Taylor made to provide direction

“It’s too hard to buy a home. It’s too hard to start a business. It’s too hard to start a family. It’s too hard to access basic services.”

That is how Angus Taylor described the reality facing Australians in Parliament this week.

He went further: “The basic promise — that if you work hard and you do the right thing, you’ll get ahead — seems broken.”

Those aren’t abstract political lines. They describe what Australians are feeling every day. And that is why this moment matters.

This week the Liberal Party has turned a page. With a new leader comes renewed energy, renewed enthusiasm and a clear focus.

Angus Taylor has set out the mission plainly: protect our way of life and restore our standard of living.

Both are under assault.

Australia is a great country. But for too many Australians right now, it doesn’t feel like it.

The economy has hit a speed limit and it’s painfully slow. Families are stretched. Small businesses are squeezed.

Young Australians feel locked out of home ownership. Everyday Australians are making hard choices because government has avoided making them.

The Liberal priority now is clear: restore confidence that if you work hard and do the right thing, you will get ahead. That’s not ideology. That’s the Australian compact.

Taylor made it clear this isn’t just about economics. It’s about defending the Australian way of life.
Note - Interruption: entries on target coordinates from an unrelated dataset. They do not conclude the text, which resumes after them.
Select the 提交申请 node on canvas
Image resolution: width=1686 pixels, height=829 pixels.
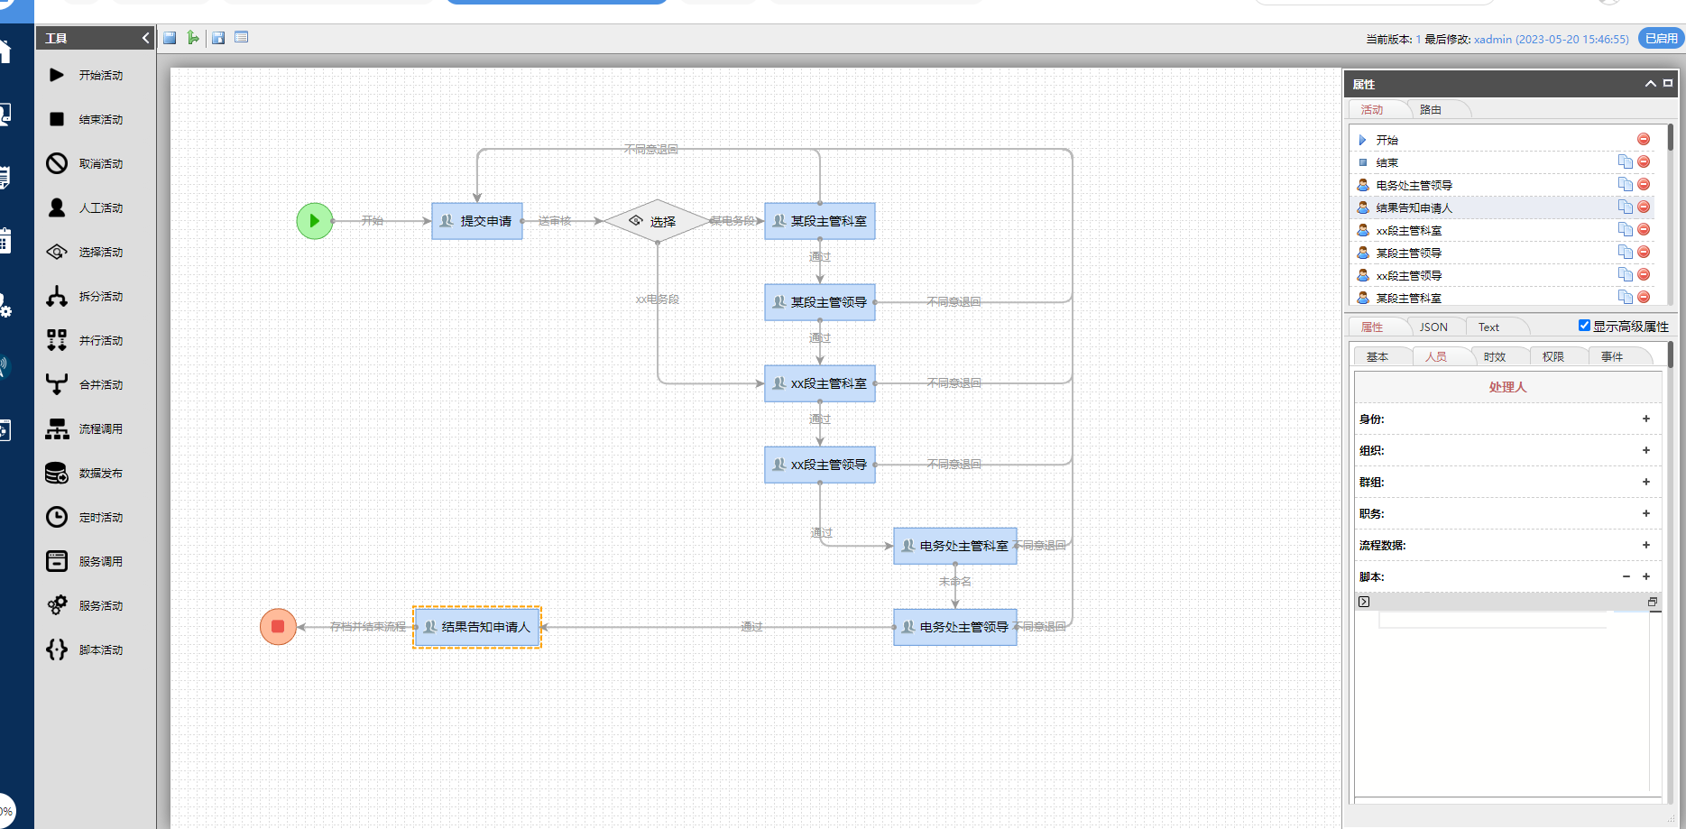pos(477,221)
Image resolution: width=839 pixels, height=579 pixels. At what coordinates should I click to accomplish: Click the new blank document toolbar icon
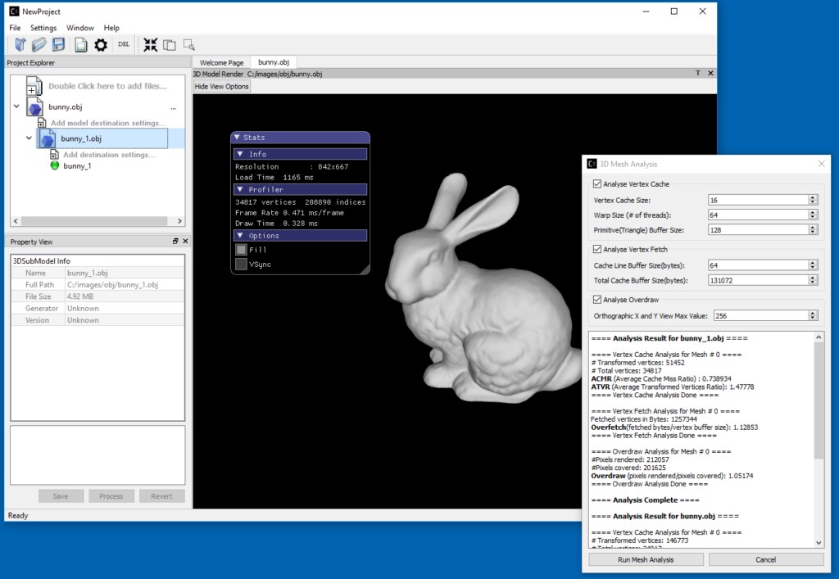coord(81,45)
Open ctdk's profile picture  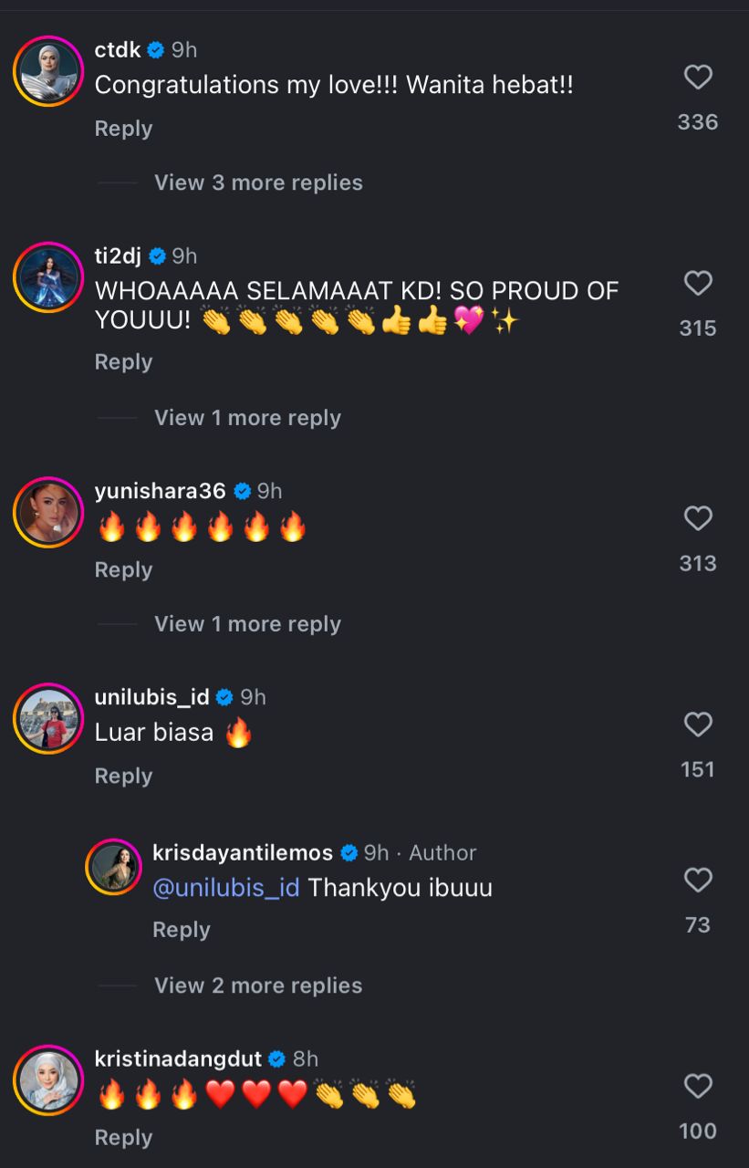(x=48, y=71)
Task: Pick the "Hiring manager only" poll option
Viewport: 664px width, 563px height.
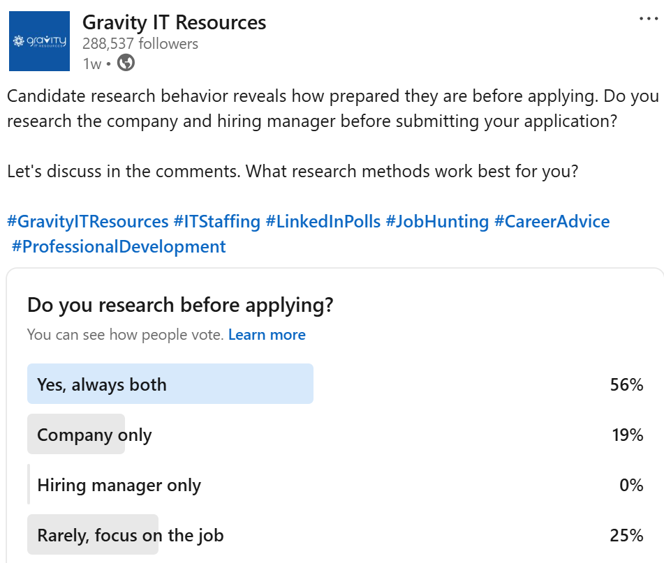Action: click(119, 486)
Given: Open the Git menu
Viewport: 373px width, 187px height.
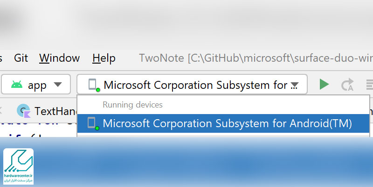Looking at the screenshot, I should [x=21, y=58].
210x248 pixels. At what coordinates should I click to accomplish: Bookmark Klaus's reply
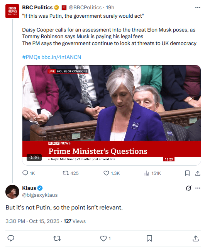149,238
That means safe communities, strong borders, respect for the rule of law, citizenship with responsibilities as well as rights, pride in our country, and social cohesion built on shared values.

Australians don’t want division. They want stability. They want fairness. They want standards upheld.

A centre-right party should never hesitate to say that protecting our way of life is fundamental.

But values alone aren’t enough. Australians also need economic relief.

In the House, Taylor was blunt: “We need less government, less spending, less taxes, less regulation and less regulators.”

That is a clear centre-right statement of belief. It means recognising that prosperity is built by Australians, by workers, tradies, farmers, small business owners, investors and entrepreneurs, not by endless expansion of bureaucracy.

It means understanding that government overspending fuels inflation, that over-regulation chokes investment, and that high taxes punish effort.

And it means being prepared to do the hard economic work to lift productivity, free up housing supply, restore business confidence and bring down cost pressures.

Taylor’s outlook isn’t theoretical. He is the son of a fourth-generation New South Wales sheep farmer and grew up on a farm in Nimmitabel.

He understands regional Australia, enterprise and self-reliance. He understands that prosperity is earned, not assumed.

That grounding matters. It shapes a belief in responsibility, discipline and hard work — values that resonate strongly in Western Australia, where industries are built on risk, investment and grit.

This reset is about more than a leadership change.

It is about a party rediscovering its centre-right confidence.

Australians don’t want noise. They want direction. They want an opposition that looks ready to govern. Ready to make hard choices. Ready to defend values and rebuild economic strength.

Ultimately, this moment is about restoring confidence. Confidence that if you work hard, you will get ahead. Confidence that the rules apply to everyone. Confidence that our leaders will protect our way of life. Confidence that families can build a secure future.

As Taylor said in Parliament: “Australia is worth fighting for.”

That is the tone. That is the mission. Protect our way of life. Restore our standard of living. Bring back the Australian promise.